Publisher: Manchester University Press
ISBN: 9780719038273
Category : Family & Relationships
Languages : en
Pages : 484
Book Description
In 1846, Edgar Allen Poe wrote that 'the death of a beautiful woman is, unquestionably, the most poetic topic in the world'. The conjuction of death, art and femininity forms a rich and disturbing strata of Western culture, explored here in fascinating detail by Elisabeth Bronfen. Her examples range from Carmen to Little Nell, from Wuthering Heights to Vertigo, from Snow White to Frankenstein.

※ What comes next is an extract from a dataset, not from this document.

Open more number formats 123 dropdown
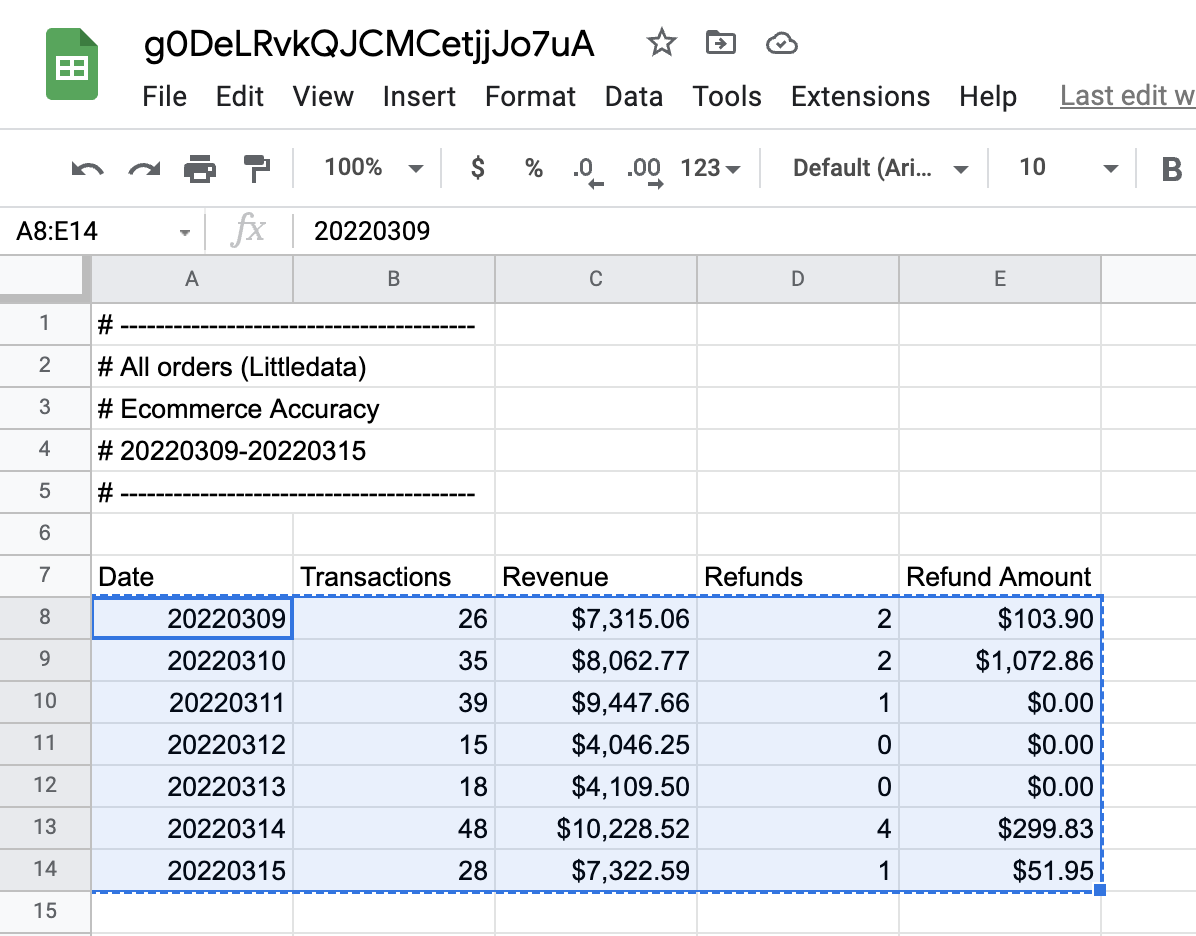Screen dimensions: 1196x936 710,168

The text is richly illustrated throughout with thirty-seven paintings and photographs. The argument that this book presents is that narrative and visual representations of death can be read as symptoms of our culture and because the feminine body is culturally constructed as the superlative site of "other" and "not me", culture uses art to dream the deaths of beautiful women.
Decomposing Figures
Author: Cynthia Chase
Publisher: JHU Press
ISBN: 1421434105
Category : Literary Criticism
Languages : en
Pages : 282
Book Description
Originally published in 1986. The ghastly fate of a drowned man brought to a lake's surface in Wordsworth's "Prelude" typifies a fundamental pattern in Romantic writing, argues Cynthia Chase. Disfiguration involves not only a departure from representation but a disruption of the logic of figure or form, a decomposition of the figures composing the text. Ultimately it manifests the conflict between a work's meaning and its mode of performance. By means of an intense engagement with texts in the romantic tradition, Decomposing Figures rearticulates and recasts crucial concepts in recent literary theory, including the notion of the self-referential or self-reflexive nature of the literary work. Chase's readings show that, far from implying a privileged status, the work's self-reflexive structure entails its opacity, its inability to read itself, and the necessity of its decomposition.
Publisher: JHU Press
ISBN: 1421434105
Category : Literary Criticism
Languages : en
Pages : 282
Book Description
Originally published in 1986. The ghastly fate of a drowned man brought to a lake's surface in Wordsworth's "Prelude" typifies a fundamental pattern in Romantic writing, argues Cynthia Chase. Disfiguration involves not only a departure from representation but a disruption of the logic of figure or form, a decomposition of the figures composing the text. Ultimately it manifests the conflict between a work's meaning and its mode of performance. By means of an intense engagement with texts in the romantic tradition, Decomposing Figures rearticulates and recasts crucial concepts in recent literary theory, including the notion of the self-referential or self-reflexive nature of the literary work. Chase's readings show that, far from implying a privileged status, the work's self-reflexive structure entails its opacity, its inability to read itself, and the necessity of its decomposition.